The seed sprouts: Another historic moment in the U.S. South
Published in the July/August 2007 issue of The Gainesville Iguana
by Barb Howe
A platoon of young men and women dressed in desert Army fatigues moved silently through a hotel lobby in downtown Atlanta last week. Despite the din of hundreds of socializing convention-goers, the troops remained silent and focused. Arms positioned to mimic M-16s, members of Iraq Veterans Against the War swept the luxury hotel as if patrolling a Baghdad neighborhood. The performance was a powerful visual intended to announce an anti-war strategizing session about to start in Ballroom B of the Westin Hotel. Meanwhile, at the Civic Center, only a ten minute walk away, people gingerly stepped over hundreds of empty shoes which led the way to a photo exhibit called Dreams and Nightmares: Life and Death in Occupied Iraq.
Welcome to the newest manifestation of the global justice movement. Social Forums have been presented as an answer to the international convergences of global financial institutions usually called Economic Forums. As the latter meet to plot out the next steps of the globalization of neoliberal economic policies, the former meet to plot out the next stages in the growing opposition. There have been seven World Social Forums and many more regional ones. The first ever US Social Forum (USSF) was held in Atlanta this summer. The location was appropriately symbolic of another people’s movement that triumphed despite deep institutional apathy and in spite of powerful forces arrayed against it. For five days, this historic southern city pulsated with the energy of ten thousand people who, in the spirit of Martin Luther King Jr. and others who struggled for justice and dignity in the U.S. South, came together to strategize, network and build the connections for a new kind of globalization in the 21st century.
The Forum was an historic occasion, not only because this was the first of the Social Forums to be held in this country, but because it marked a small but significant shift in the focus of the movement, embodied in the slogan “for another world to be possible, another U.S. is necessary”. Recognizing that those of us in this country have a unique role to play in working alongside the rest of the world to create a more just kind of globalization, the focus was squarely on what we can do from within the “belly of the beast”. How can we use our position within the most powerful country in the world to transform the hegemony that causes so much harm to others?
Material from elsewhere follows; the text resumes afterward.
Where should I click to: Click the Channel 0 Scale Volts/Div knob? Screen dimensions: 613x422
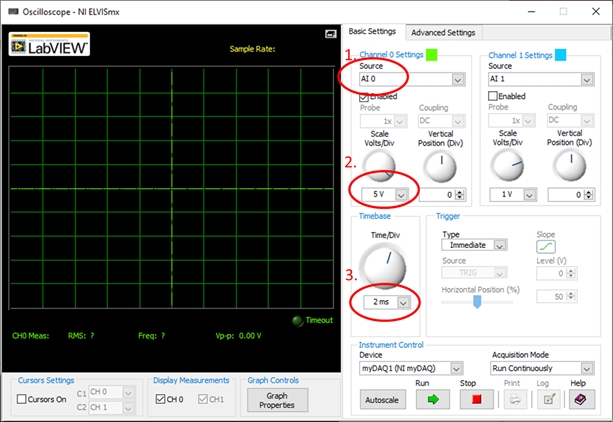pyautogui.click(x=378, y=165)
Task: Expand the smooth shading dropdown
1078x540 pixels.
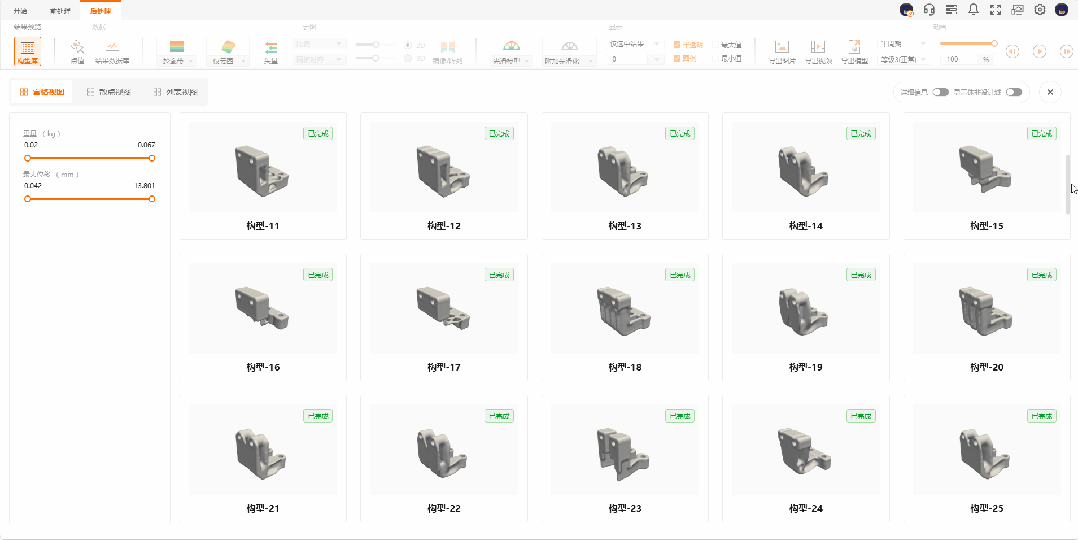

Revolutionary not only in content but in form, the USSF, perhaps more so than any previous Social Forum, practiced “horizontalism”, passing over the giants of the non-profit world and the big names of the Progressive Left and focusing instead on recruiting smaller grassroots groups made up of women and people of color. The result is a smarter, more dynamic movement led primarily by people who are not white men (in other words, by people who have the most direct, lived experience of oppressive regimes and are most hurt by them). There was no single iconic figure who stood out. The USSF was ordinary people working together to do extraordinary things.
The organizers of the event also went to a lot of effort to make the forum language accessible. Language access volunteers made sure written materials, including the official schedule of events and workshop descriptions were available in both Spanish and English, and simultaneous interpretation (including sign language) was provided at most events.
What was most remarkable about the USSF however, was how this phenomena has truly become a “movement of movements”. Organizers and participants both put a lot of emphasis on making the connections between issues that we are usually taught to believe are separate and unrelated: from ending the illegal occupation of Iraq and Afghanistan to abolishing absurd ideas such as the corporate privatization of water; from supporting unions in their efforts to organize workers in the U.S. South to advocating for immigrants’ rights and opposing the construction of a wall on the U.S. Mexico border. There were over 1,000 workshops over three days of the forum; to even try to summarize them would be fruitless and would miss the point: neoliberal economic globalization involves an immense variety of issues around the world but they are all connected to the goal of powerful corporations, international institutions and individuals to create a worldwide economic system that benefits a minority by the blood, sweat and tears of the majority.
The USSF demonstrated that what we are witnessing is the emergence of an organic, diverse, multi-faceted but unified resistance to the globalization of capitalism. This is a movement that is stronger for its diversity, harder to control for its horizontalism, smarter for its inclusiveness, and faster and more dynamic for its organic pluralism. That makes it extremely powerful and that’s what will make it successful. As neoliberal economic globalization has spread around the world so has this movement to oppose it. Marx explained that capitalism contains within itself the seeds of its own destruction. That seed is now sprouting and taking root. The convergence in Atlanta this past week demonstrated this.